I don't know if it is cabin fever, from the extreme cold days... or if I'm just too settled and I need to stir things up, but I'm looking for a project. I find that I liked to be focused on something, when I'm at work and I have a task at hand, I'm much happier than when it is slow and I have to "find" things to do. It's basically the same when I'm at home, but sometimes I make a person my focus, ok by sometimes I mean.. I usually make a person my focus, I like to observe them and understand them and do things for them and with them, I write about them and their affects on me, I write about our future and our past, Writing combined with the inspiration of a person who I am moved by... often fills my time, but what happens when I've exhausted my obsession with that person? In the past, I moved on...
This time, I'm completely happy- I don't want to move on... ever. But I still need a subject, a project, inspiration, obsession, concentration- I can dedicate myself to my work, but ultimately that doesn't self-satisfy for me, at least not yet. I could drink heavily and waste my time, but well I already do that enough and it doesn't seem to excite me. All this time, I've been fighting to get my life under control, and now it more or less is, and I've realized I am too intellegent to be bored- I will drive myself crazy.

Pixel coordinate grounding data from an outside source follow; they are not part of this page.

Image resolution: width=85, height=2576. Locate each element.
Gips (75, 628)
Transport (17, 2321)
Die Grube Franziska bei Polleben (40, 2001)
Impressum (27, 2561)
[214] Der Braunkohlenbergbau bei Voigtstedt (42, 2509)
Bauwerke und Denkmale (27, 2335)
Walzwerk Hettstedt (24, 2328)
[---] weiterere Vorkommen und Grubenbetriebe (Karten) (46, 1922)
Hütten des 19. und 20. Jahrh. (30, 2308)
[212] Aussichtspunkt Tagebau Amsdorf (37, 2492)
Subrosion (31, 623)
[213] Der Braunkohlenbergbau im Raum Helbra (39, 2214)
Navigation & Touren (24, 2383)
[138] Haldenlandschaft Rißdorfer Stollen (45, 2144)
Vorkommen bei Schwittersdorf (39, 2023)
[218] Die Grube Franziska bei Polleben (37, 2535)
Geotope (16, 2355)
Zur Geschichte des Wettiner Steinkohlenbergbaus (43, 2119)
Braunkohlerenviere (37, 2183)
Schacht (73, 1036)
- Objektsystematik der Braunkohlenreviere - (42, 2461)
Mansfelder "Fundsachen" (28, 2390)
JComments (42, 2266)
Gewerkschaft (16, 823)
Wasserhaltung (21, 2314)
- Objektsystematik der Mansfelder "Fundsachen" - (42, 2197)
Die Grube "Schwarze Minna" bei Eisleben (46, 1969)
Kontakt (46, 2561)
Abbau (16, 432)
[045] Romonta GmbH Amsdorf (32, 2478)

Ok, I'm done with that soap box, I'll figure something out- I always do and in the meantime at least I can smile and say I've found the love my life, and he almost... almost... has come to realize how perfect we are :) It's silly but I want to just run around and shout about how much I love Jarad and how I would do anything for him... but for some reason, I'm still reserved around him... again with the scaring off thing, I suppose.
I'm also still afraid, I'm still afraid he could smash me, figuratively of course.. he could smash my dreams for us, he could break my heart, and he could kick my happy ass to the curb. He could take the flight method (flight vs. fight) - I would fight for us, but if he wants others if he wants to be free if he wants a different life than the one I can give him... what will I do? So yeah, there is fear...
I don't know, We have come so far and we have a long ways to go, and I'm soo excited about the journey, I'm still curious about the outcome but I'm going to enjoy every step along the way. (That's good advice for anyone and any situation.)
Yeah, I suppose I will leave you with that... enjoy your journey.